The earnings call presents mixed signals. Strong points include improved fertilizer volume and positive intermodal service expansion. However, automotive volume decline and revenue per unit drop due to coal pricing are concerns. The Q&A reveals management's cautious approach towards long-term guidance, with some uncertainty about coal volume and revenue growth. The absence of specific long-term OR targets and unclear cost-saving impacts further contribute to a neutral outlook. The market's reaction is likely to be muted, with no significant short-term catalysts to drive strong positive or negative movement.
The earnings call presents a generally positive outlook with strong financial metrics, strategic growth plans, and optimistic guidance. CSX is focusing on efficiency, cost management, and capitalizing on infrastructure projects like the Howard Street Tunnel, which are expected to drive growth. Additionally, shareholder returns through repurchases and dividends are planned. Despite mixed market performance, the company remains optimistic about coal demand and intermodal growth. The Q&A session supports this positive sentiment, highlighting strategic opportunities and margin improvements. Overall, these factors suggest a positive stock price movement.
CSX Corp (CSX) is scheduled to release its FY2025Q4 earnings report onJan 22, 2026, After Hours(approximately 4:00 PM ET). This timing allows investors to react during after-hours trading, with a conference call typically following shortly after.
Analysts' consensus predicts 4.00B in revenue and an EPS of 0.00 for CSX Corp's FY2025Q4.
Intellectia's exclusive AI algorithms forecast a Miss forCSX Corp's FY2025Q4 earnings, with a prediction date of Jan 22, 2026. CSX Corp CSX Corporation is expected to experience a miss in earnings due to operational disruptions, volume declines, and leadership uncertainty.
Leverage Intellectia's AI forecast to position trades ahead of theJan 22, 2026 release—consider calls for a beat scenario or protective puts for misses. Focus on pre-market volatility, and use the scenario probabilities to build strategies around revenue and guidance updates.

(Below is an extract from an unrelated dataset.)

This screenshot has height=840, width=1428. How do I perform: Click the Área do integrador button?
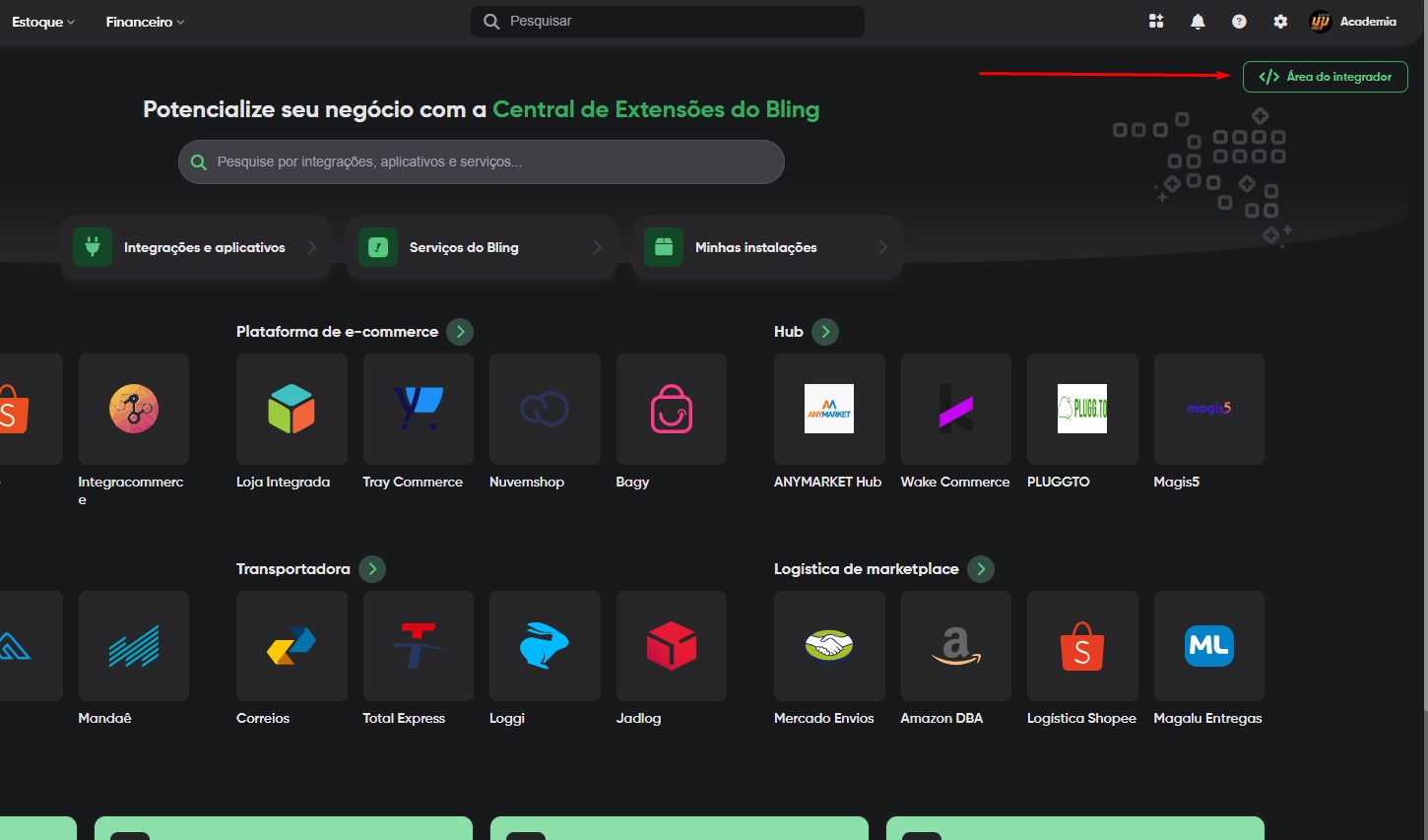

Intellectia's predictions are backed by rigorous backtesting, showing a high hit rate for Beat and Miss calls compared to traditional analysis. While no forecast is 100% certain, we provide probability-based scenarios (e.g., 50% chance of a *Beat*) and detailed rationales to help you make informed decisions. Combine our insights with your strategy for the best results—it's like having a co-pilot for earnings season! Empowering users to strategize trades before reports drop.
AI Earnings Prediction uses advanced Large Language Models (LLMs) to analyze a wealth of data, including past earnings transcripts, real-time market sentiment, analyst insights, and company news from the last three months. It focuses on key indicators like revenue, EPS, and margins to predict whether a company will *Beat*, *Miss*, or remain Neutral relative to market expectations. Think of it as a super-smart analyst crunching numbers and news 24/7 to give you a trading edge!
Predictions are generated two days before a company’s earnings release (e.g., 5:00 PM ET on Feb 13 for a Feb 15 report) to capture the latest market and company data. They’re updated in real-time if significant news breaks, ensuring you get fresh insights.
Currently, AI Earnings Prediction focuses on companies with market caps above $40 billion, covering major players like SPG, AAPL, MSFT, and NVDA for the 2025-2026 earnings seasons. We prioritize high-impact stocks with robust data to ensure reliable forecasts. Stay tuned as we expand coverage to more companies based on user demand!
Each prediction includes a detailed rationale, key indicator forecasts, and scenario probabilities to guide your trades. For a *Beat*, consider buying call options or shares; for a *Miss*, explore puts or hedging strategies. The prediction card provides actionable suggestions, like specific option strikes or hedging tips, tailored to your risk tolerance. Trade smart and turn insights into profits!